In most circumstances, an employee who qualifies for workers' compensation or short-term disability will also meet the FMLA requirements. Therefore, the benefit periods will run concurrently. It is important to note, however, that if employees receive workers' compensation or disability payments, they cannot substitute paid vacation or sick leave for unpaid FMLA days.
Does an employer have to maintain an employee's health benefits while the employee is on FMLA leave?
Yes, an employer must maintain an employee's health insurance while on FMLA leave. The same level of benefits and contribution amounts should be in place as when the employee was working. If the employee does not return to work, the employer may request reimbursement from the employee for the health insurance premium paid.
An employer may only cancel the health insurance when an employee fails to pay his or her share of the premium. At a minimum, the grace period for paying the premium is 30 days from the due date. The employer must provide written notice at least 15 days before coverage is to terminate. Therefore, about midway through the grace period, if payment is not received, the employer should send notice to the employee that the health insurance policy will be terminated 15 days from the date of the letter. If payment is received during the 15-day period, the health insurance cannot be canceled. If the policy is terminated due to nonpayment, it must be reactivated once the employee returns to work.
If an employee does not return from FMLA leave, does an employer have to offer COBRA?

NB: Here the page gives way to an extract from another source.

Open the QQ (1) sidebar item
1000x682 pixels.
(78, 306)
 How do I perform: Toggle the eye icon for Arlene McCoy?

Yes, a COBRA-qualifying event occurs on the last day of FMLA leave. The employee and any dependents covered by the health plan on the day before the FMLA period began are entitled to COBRA. If an employee who is on FMLA leave notifies an employer that s/he will not be returning to work, a COBRA-qualifying event occurs on the date of notification, not at the end of the FMLA period. Also, it is important to note that termination of health benefits due to the employee's nonpayment of premium is not a COBRA-qualifying event.

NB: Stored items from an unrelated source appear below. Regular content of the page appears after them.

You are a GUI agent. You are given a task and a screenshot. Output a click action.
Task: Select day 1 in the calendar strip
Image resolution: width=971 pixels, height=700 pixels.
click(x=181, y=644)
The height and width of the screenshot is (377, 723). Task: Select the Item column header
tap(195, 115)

Can an employee take FMLA on an intermittent or reduced basis?
Yes, an employee can take leave in a number of different ways. While the most common leave lasts for several weeks in a row, an employee can take leave intermittently. This leave can last from a few hours to a few days at a time. In addition, an employee may take leave on a reduced basis, which would involve working fewer hours per day or per workweek. Employers only need to accommodate this type of leave for situations involving a serious medical condition. Employers do not have to grant intermittent or reduced leave to employees for the birth, adoption, or foster care placement of a child.
It can be challenging for employers and employees to balance intermittent or reduced work schedules with a workload that requires full-time hours. Therefore, an employer may require an employee to transfer temporarily to an available alternative position. In order for this to occur, the employee must be qualified for the position and the position must provide equivalent pay and benefits.

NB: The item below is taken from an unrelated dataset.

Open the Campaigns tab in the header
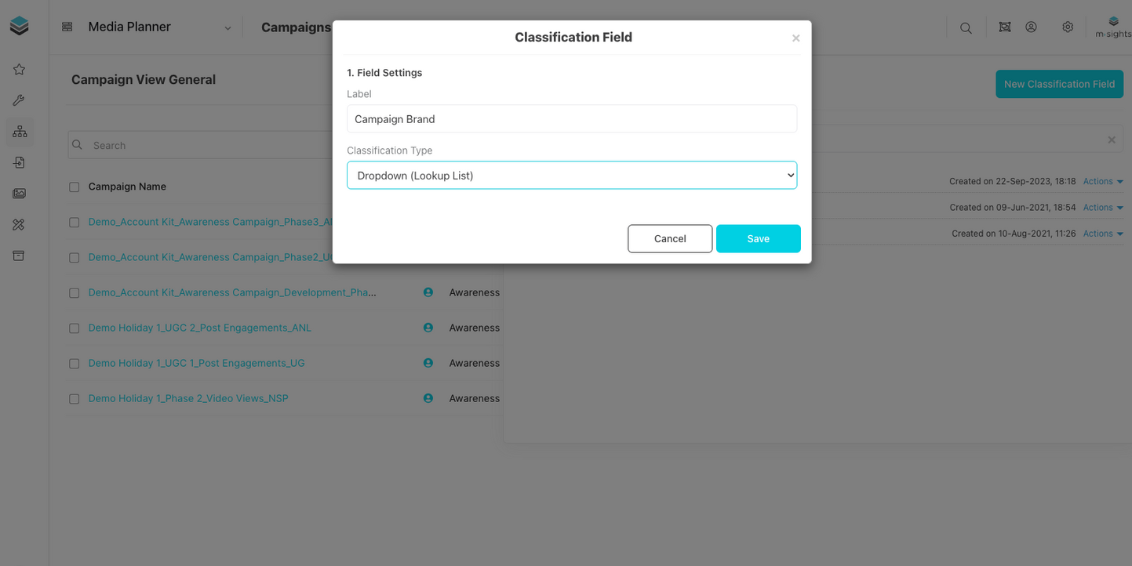The width and height of the screenshot is (1132, 566). point(295,27)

Must an employer restore an employee to the same position held before
taking FMLA leave?
In general, an employee is entitled to return to either the same job, or an equivalent position with the same pay and benefits. The one exception involves key employees, defined as those who make a salary in the top ten percent of the company. If job restoration to a highly paid employee would cause economic hardship to the company, the employer may not have to reinstate the employee at the same level. Employers in this situation must carefully adhere to the guidelines in order to avoid any potential disputes.